- _Короткое задание_:
Продолжите текст о роли случая в прозе Шаламова, начав сразу после его последнего предложения.
━━ Документ ━━
«Как и на воле, — писал В.Шаламов, — жизнь заключенного состоит из приливов и отливов удачи — только в своей лагерной форме, не менее кровавой и не менее ослепительной».
«Удача», «случай» — ключевые понятия в прозе в Шаламова Игра случая — удел заключенного, зависящего от самых разных сил как внешних, так и внутренних, действие которых можно предугадать, а можно и не предугадать, но в них нет, как полагает писатель, жесткой закономерности, предопределенности.
Автор «Колымских рассказов» говорит о фатализме заключенных, о невмешательстве в волю богов как кодексе лагерного поведения. «Терпение и случай — вот что спасало и спасает нас. Два кита, на которых стоит арестантский мир».
Судьба для Шаламова часто равносильна, равнозначна случаю счастливому или несчастному стечению обстоятельств. И слова «высшие силы» применительно к судьбе заключенных употребляются им с иронией: за ними лагерное и не-лагерное начальство, чья-то тупая исполнительность, равнодушие или напротив, мстительность, недоброжелательство, за ними — козни, интриги страстишки и еще бог весть что, способное влиять на судьбу узника.
Игра случая занимает очень большое место в рассказах Шаламова, становится сюжетной основой многих из них.
Выжить, уцелеть — вот главная цель заключенного, и потому он особенно пристально всматривается в негаданно возникающие просветы, пытается воспользоваться неожиданными возможностями, использовать случай в своих интересах.
В рассказе «Тифозный карантин» писатель изображает именно такой поединок с судьбой, с обстоятельствами, случаем. Герой его, Андреев, попадает с золотого прииска в тифозный карантин, избежав тем самым неминуемой гибели. Но после окончания карантина прииск снова грозит ему, и тогда он решает сделать все возможное, приложить все усилия, весь свой немалый опыт, всю свою хитрость, чтобы избежать новой отправки туда Андреев почти уверен, что ему удастся победить.
И действительно, ему удается протянуть на пересылке чуть ли не три месяца, восстанавливая силы и ускользая от каждого очередного этапа. Он не откликается на перекличках, прячется и терпеливо ждет, когда же наконец закончится набор заключенных на прииски, тем более что пересылка почти опустела.
Но в тот момент, когда ему уже кажется, что все, он спасен, их, оставшихся на пересылке, собирают, сажают в машину и отправляют… в тайгу, куда он так не хотел. Не миновала его чаша сия, несмотря на все его хитрости.
━━━
━━ Фрагмент набора данных ━━
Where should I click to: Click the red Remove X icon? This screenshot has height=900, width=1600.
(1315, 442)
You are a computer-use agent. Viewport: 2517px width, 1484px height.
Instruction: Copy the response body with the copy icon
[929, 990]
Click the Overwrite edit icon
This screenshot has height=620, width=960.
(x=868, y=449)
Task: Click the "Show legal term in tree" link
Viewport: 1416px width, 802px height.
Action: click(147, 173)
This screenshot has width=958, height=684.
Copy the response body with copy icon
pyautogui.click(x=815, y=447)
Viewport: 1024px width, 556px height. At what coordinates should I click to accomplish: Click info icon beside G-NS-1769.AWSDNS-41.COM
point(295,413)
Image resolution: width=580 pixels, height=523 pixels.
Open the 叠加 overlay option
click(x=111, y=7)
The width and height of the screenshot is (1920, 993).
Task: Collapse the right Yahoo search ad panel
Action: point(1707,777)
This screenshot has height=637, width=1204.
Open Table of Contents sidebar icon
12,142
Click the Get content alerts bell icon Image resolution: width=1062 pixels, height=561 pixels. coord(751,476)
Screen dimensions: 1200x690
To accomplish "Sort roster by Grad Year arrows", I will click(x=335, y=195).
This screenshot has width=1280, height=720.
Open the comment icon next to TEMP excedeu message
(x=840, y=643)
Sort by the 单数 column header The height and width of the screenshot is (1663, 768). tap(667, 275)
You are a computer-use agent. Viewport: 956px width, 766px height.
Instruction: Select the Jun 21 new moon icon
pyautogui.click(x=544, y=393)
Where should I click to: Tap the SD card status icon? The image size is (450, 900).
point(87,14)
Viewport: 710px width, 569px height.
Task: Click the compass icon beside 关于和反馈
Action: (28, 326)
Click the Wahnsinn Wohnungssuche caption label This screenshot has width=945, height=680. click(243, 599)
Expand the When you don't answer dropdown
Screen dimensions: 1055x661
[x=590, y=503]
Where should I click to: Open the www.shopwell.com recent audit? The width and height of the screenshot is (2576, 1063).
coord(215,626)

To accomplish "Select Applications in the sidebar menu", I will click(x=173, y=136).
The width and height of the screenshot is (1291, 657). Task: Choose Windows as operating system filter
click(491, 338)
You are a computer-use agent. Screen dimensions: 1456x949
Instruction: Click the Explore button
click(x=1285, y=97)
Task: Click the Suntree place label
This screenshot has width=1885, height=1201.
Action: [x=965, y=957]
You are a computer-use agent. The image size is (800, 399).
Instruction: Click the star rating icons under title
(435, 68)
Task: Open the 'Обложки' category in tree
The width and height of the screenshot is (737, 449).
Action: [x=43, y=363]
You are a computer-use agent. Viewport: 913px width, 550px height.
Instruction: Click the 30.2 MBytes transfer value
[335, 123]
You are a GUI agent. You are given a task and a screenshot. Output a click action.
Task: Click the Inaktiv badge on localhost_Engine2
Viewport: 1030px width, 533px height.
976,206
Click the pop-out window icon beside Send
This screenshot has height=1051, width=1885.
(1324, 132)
━━━
- _Результат задания_:
Однако попытки воспротивиться судьбе не всегда, как показывает писатель, безрезультатны. Бывает, что и расчет верен, и обстоятельства складываются благоприятно, как в рассказе «Облава».
Крист, санитар из заключенных, уходит во время облавы из больницы в тайгу. Его план прост: если его хватятся, то за ним снова специально пришлют машину, если же нет, то он останется при больнице еще некоторое время, а значит, получит лишний шанс выжить. И ему, в отличие от Андреева, это удается.
Впрочем, человек может не принимать никакого участия, не ведать, не понимать, что происходит, а лишь терпеть и ждать. В рассказе «Заговор юристов» героя везут в Магадан и помещают в тюрьму. Позже он узнает, что ему предстояло пройти следствие по придуманному неким капитаном Ребровым «заговору юристов», направленному против председателя Далькрайсуда Виноградова. По этому же делу из разных лагерей выдергивают и везут в Магадан заключенных-юристов. И также внезапно все возвращается на круги своя: их освобождают, а сажают капитана Реброва.
Объясняется же все достаточно просто: председатель Далькрайсуда, под которого «копал» следователь Ребров, оказался сильней.
Случай властвует над судьбой заключенного, вторгается в его жизнь благоприятной или, чаще, злой волей. Это может быть случай-спаситель или случай-убийца, но в нем нет никакой изначально данной телеологии, как нет ее, по мысли Шаламова, и в судьбе любого конкретного человека. Как нет ее — и в жизни.
«Разумного основания у жизни нет — вот что доказывает наше время».
Печальный честный итог.
Однако Шаламов высоко ценил таких людей, кто был способен вмешаться в ход обстоятельств, постоять за себя, пусть даже рискуя жизнью. Таких, «кто не шнур динамитный, а взрыв», как сказано в одном из его стихотворений.
Что писатель мог высоко оценить героический порыв к свободе, «взрывное» в человеке, об этом говорит один из лучших рассказов — «Последний бой майора Пугачева».
По свидетельству автора, после войны в северо-восточные лагеря стали прибывать заключенные, прошедшие войну и вражеский плен. Это были люди иной закалки, «со смелостью, умением рис ковать, верившие только в оружие. Командиры и солдаты, летчики и разведчики…».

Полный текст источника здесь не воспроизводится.